What are your users doing on your website or in your store? How do you turn the piles of data your organization generates into actionable information? Where do you get complementary data to make yours more comprehensive? What tech, and what techniques?
The Fifth Elephant is a two day conference on big data.
Early Geek tickets are available from fifthelephant.doattend.com.
The proposal funnel below will enable you to submit a session and vote on proposed sessions. It is a good practice introduce yourself and share details about your work as well as the subject of your talk while proposing a session.
Each community member can vote for or against a talk. A vote from each member of the Editorial Panel is equivalent to two community votes. Both types of votes will be considered for final speaker selection.
It’s useful to keep a few guidelines in mind while submitting proposals:
Describe how to use something that is available under a liberal open source license. Participants can use this without having to pay you anything.
Tell a story of how you did something. If it involves commercial tools, please explain why they made sense.
Buy a slot to pitch whatever commercial tool you are backing.
Speakers will get a free ticket to both days of the event. Proposers whose talks are not on the final schedule will be able to purchase tickets at the Early Geek price of Rs. 1800.
Aadhaar - world's largest biometric identity platform (200 trillion biometric matches per day, 2 PB of data)
Describe the technology needs and solutions behind Aadhaar - the world’s largest biometric identity platform.
- 200 trillion biometric matches per day
- 2 Peta Byte of raw data stored
- 100 million authentication requests per day
- Tera-byte scale data warehouse of 200 million records
- 50 million messages per day
- 100 million database transactions per day
Aadhaar has unique compute and data challenges that exhibit all characteristics of Big Data - Volume, Variety and Velocity. The challenge is to derive Value from these attributes.

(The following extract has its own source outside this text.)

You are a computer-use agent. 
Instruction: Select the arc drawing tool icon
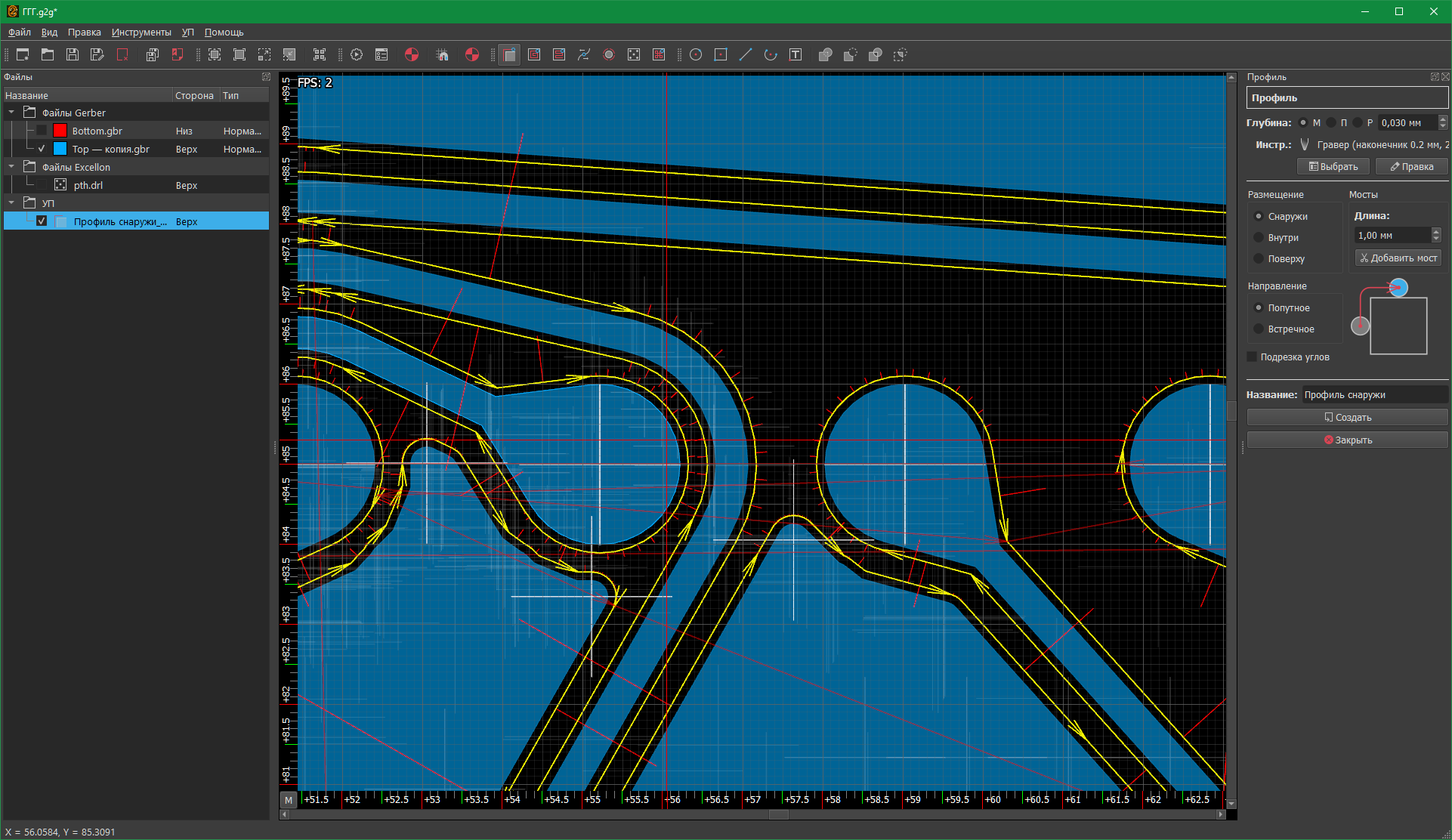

A number of technologies have been used to handle massive parallel processing, streaming data reads, data locality computing, low latency reads, data integrity and challenges of dealing with distributed data - best explained by the CAP theorem.
- Hadoop stack : HDFS, HBase, Hive, Pig, Zookeeper
- MySQL : sharded, partitioned, distributed
- SEDA : Mule, RabbitMQ
- Search : MongoDB, sharded Solr
- Compute Grid : Spring, GridGain
- Monitoring : Custom built, Nagios
- Analytics & Visualization
- Deployment footprint : Thousands of CPU cores
- Extensive Data archival, DR
An appreciation of challenges involved in building a biometric database of 1.2 billion people, support for multi-lingual applications, deployment challenges of reaching out to every village and city in the country involving 27,000 installations till date and logistics required to manage enrolments, letter delivery, on-line authentication and financial transactions in the order of millions.
Dr. Pramod Varma is currently Chief Architect at UIDAI. He joined UIDAI in 2009 and has been pivotal in ensuring an open, scalable, and secure architecture is built to meet the needs of Aadhaar project. He leads the overall technology and application architecture and application development within UIDAI Technology Unit and is based in Bangalore.
Before joining UIDAI in July 2009, he was the Chief Technology Architect and Vice President of Research at Sterling Commerce, now part of IBM. He joined Sterling in 2005 when Sterling Commerce acquired Yantra Corporation, a leading supply chain software company based in Boston. He was one of the founders of Yantra and was the Vice President of Technology.
Pramod holds a Masters and Ph.D. degree in Computer Science along with a second Masters in Applied Mathematics.
Regunath is Principal Architect of Aadhaar and Chief Architect at MindTree. He has created IP based solutions on SOA. He is passionate about Open Source and committer on the MindTree Insight project. Regunath has been an invited speaker on forums like OSI Days and iCMG architecture summit. He is a guest columnist at CIOUpdate and blogs frequently on technology subjects.